I have two kids, one girl and one boy. It probably goes without saying that I think they are both quite amazing, each in their own way. And they are both growing up much more quickly than I'd prefer.
It's funny, in a way, that our kids never really understand how much we love them until they have kids of their own. I mean, you think you get it. You think you're ready to become a parent. And then this tiny being is completely dependent upon you. And then, ever so slowly and yet seemingly all at once, that tiny baby is nearly grown, looking dead even into your own eyes. Or worse, rolling her eyes and thinking, Mom just doesn't get it at all. And you aren't so old that you don't remember feeling the same way (even if you were too chicken to roll your eyes at your own mother).

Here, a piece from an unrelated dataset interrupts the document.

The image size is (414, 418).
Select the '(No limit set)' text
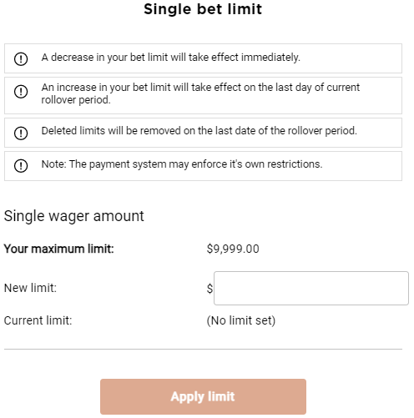(x=241, y=320)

My mom told me that I would someday love my children more than my husband. I don't think that's true (sorry, Mom). I think there are just a lot of different kinds of love, and the love for my children is different than the love for my husband. My love for each of them is even different, but that doesn't make one any more or less than the other. My love for my children is much more protective, one that I would gladly give my own life for. I'd expect Darrell to do the same for each of them, but I'm not as sure that I would step in front of a bullet for him the way I know without a doubt I would do for either of my children. At the same time, my love for Darrell is more dependent, more a strength I lean upon. I am his partner in this life. As long as God lets us live on this earth, I'll be there for him and he'll be there for me long after our kids have gone their own ways.

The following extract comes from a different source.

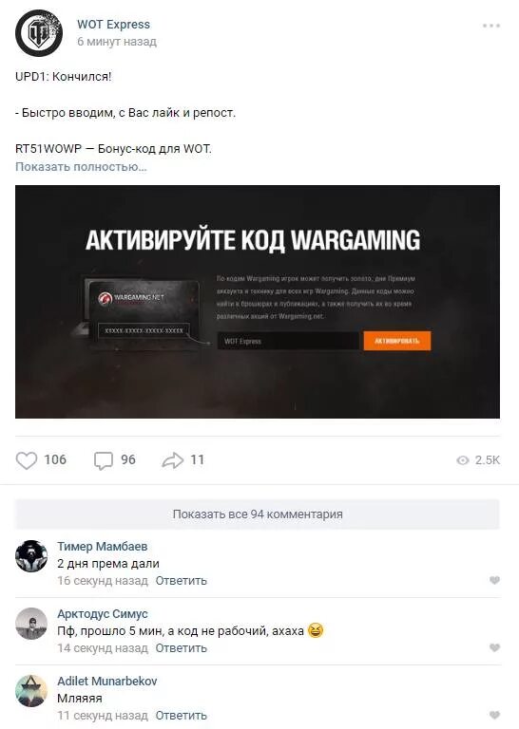
Task: Expand the thread with Показать все 94 комментария
Action: tap(258, 514)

My kids are very different. I'm happy that I have one girl and one boy, as it makes it much easier to not expect them to be the same. And I was one of those people that thought society made boys and girls different, but I'm hear to tell you, they are different from the very beginning. They are five and a half years apart in age. They aren't all that close to each other, although I pray that they grow closer in adulthood. They have separate interests, and separate friends. My daughter, as the older one, sees herself as an authority over little brother, and often echoes my orders and corrections to him.
They were born in two separate millennia. Our daughter began childhood with VHS tapes, Blue's Clues, and little interest in the one desktop computer in our home at the time. Our son began childhood with DVDs and moved quickly to streaming his favorite shows from Netflix or the Internet, Little Einsteins, and a love affair with all things computer and digital almost from the time he could walk and talk. The world had already changed a lot in those five and a half years.

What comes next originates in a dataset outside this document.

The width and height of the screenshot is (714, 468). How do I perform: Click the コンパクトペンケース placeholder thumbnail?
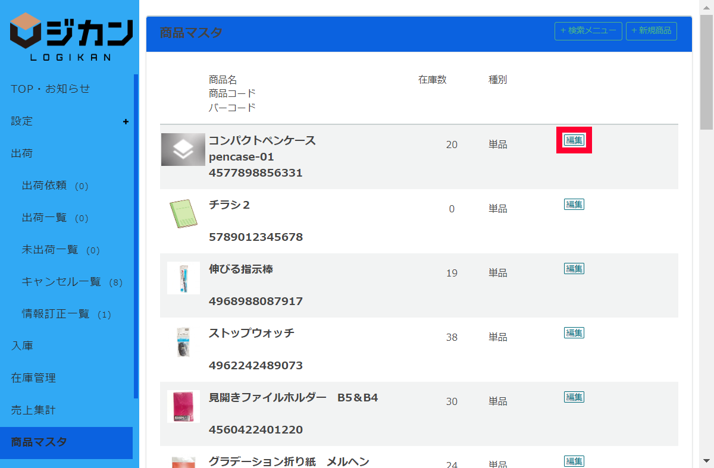(183, 150)

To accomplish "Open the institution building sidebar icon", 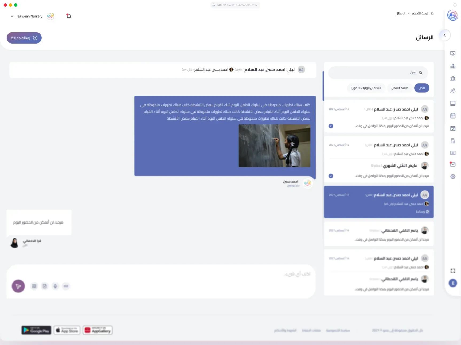I will (x=453, y=79).
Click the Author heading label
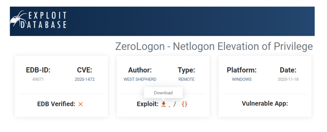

Our daughter learned to count to 18 by 18 months old, tie her shoes and braid her own hair at three, and read and start Kindergarten at four, and has the most beautiful handwriting I've seen. Our son learned to walk by 10 months, still walks around with at least one shoe untied most of the time, only agreed to learn to read so that he could get his driver's license someday, and sometimes misses words on spelling tests because the teacher can't decipher the letters. And yet, I strongly suspect that he is just as intelligent as big sis. When he describes the way something works, something he wants to invent, or how he understands multiplying by fractions or doing other math problems in his head, I can't even follow it.
Our daughter spent several years that she remembers as the only child. She has a strong sense of self and what she wants from this life. She is independent, not afraid to ask questions and challenge other's thoughts and actions, and she is beautiful. Our son is cuddly, very sensitive, and extremely empathetic, although part of me wonders if that is partly to get comfort and good things in his life. He's been a charmer all along. He's the one who has so easily made me sympathetic of the younger sibling (and made me feel sorry for how I sometimes treated my own little sister). He's my cute little blondie, my proof that I have some natural blond hair in there somewhere.
I'm not much of a baby person, never really comfortable with any babies other than my own two when they were small. But I do get a little nostalgic when I see newborns. I didn't have tiny babies, surely my own genetic fault since Darrell was born under six pounds while I was a nine-pound giant. Hunter gained two pounds over birth weight by her two week check up and was sixteen pounds by three months old. Will weighed a little more at birth, but mostly because he was so tall, even then. When little, they were each always mistaken for older kids. A cousin accused Will of lying about his age, and wouldn't even believe me.
I always feel blessed to be their mom. It's the one thing I've always been sure of. The one thing that devastated me most when Darrell was sick (after worrying about him staying alive) was the possibility that we might not be able to have kids. When asked in various job interviews what my greatest accomplishment is, I unhesitatingly say my kids. I know that's not what they are looking for, but it will always be my honest answer. Have they each done things that disappoint me, and will they in the future? Yes, and I'm sure. But they have done so many other things that have made tears come to my eyes in pride. Each have gotten compliments from teachers, friends, etc. Each has worked hard for something she or he wanted, and amazed me in the doing of it.
And if all I teach each of them is to love God, be honest, and work hard, I will consider them my greatest blessing, and motherhood the hardest job I ever truly loved.